---------- Data section ----------

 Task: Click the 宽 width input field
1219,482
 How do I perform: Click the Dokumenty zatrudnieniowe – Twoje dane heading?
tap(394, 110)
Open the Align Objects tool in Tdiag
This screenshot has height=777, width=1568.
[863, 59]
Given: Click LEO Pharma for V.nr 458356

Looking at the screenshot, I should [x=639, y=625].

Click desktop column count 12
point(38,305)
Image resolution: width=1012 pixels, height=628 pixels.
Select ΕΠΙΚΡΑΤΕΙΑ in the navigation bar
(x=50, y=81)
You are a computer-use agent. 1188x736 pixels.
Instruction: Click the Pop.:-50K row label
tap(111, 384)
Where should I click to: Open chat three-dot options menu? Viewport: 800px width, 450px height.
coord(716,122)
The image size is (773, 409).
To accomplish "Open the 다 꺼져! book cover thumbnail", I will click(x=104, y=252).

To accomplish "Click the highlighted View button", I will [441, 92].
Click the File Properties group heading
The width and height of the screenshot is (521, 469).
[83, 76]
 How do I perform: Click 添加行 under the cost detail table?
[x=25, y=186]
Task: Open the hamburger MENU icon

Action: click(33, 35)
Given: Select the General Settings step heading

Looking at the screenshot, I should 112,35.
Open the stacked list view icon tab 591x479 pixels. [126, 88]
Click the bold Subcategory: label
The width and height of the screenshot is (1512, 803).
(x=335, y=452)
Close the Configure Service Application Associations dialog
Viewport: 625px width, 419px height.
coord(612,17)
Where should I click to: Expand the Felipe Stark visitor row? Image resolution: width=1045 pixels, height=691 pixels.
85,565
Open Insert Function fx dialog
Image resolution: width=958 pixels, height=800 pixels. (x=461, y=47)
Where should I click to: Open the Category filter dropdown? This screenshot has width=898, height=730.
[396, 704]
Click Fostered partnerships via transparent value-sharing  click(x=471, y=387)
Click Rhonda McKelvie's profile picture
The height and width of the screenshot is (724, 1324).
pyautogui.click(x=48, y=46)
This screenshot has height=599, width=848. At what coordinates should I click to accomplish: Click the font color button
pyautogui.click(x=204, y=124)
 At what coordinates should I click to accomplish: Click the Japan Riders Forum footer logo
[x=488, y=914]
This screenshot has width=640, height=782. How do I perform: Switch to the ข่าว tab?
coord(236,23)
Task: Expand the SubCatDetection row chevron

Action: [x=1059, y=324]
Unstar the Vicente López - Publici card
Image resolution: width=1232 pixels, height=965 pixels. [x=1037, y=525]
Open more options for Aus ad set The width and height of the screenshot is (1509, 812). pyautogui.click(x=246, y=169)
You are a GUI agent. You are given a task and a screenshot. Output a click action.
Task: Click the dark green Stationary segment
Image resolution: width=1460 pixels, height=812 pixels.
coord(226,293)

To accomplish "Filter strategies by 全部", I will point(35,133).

----------

### Work task
Among the records above, find each line holding "agent" and list it.

### Exercise output
You are a computer-use agent. 1188x736 pixels.
You are a GUI agent. You are given a task and a screenshot. Output a click action.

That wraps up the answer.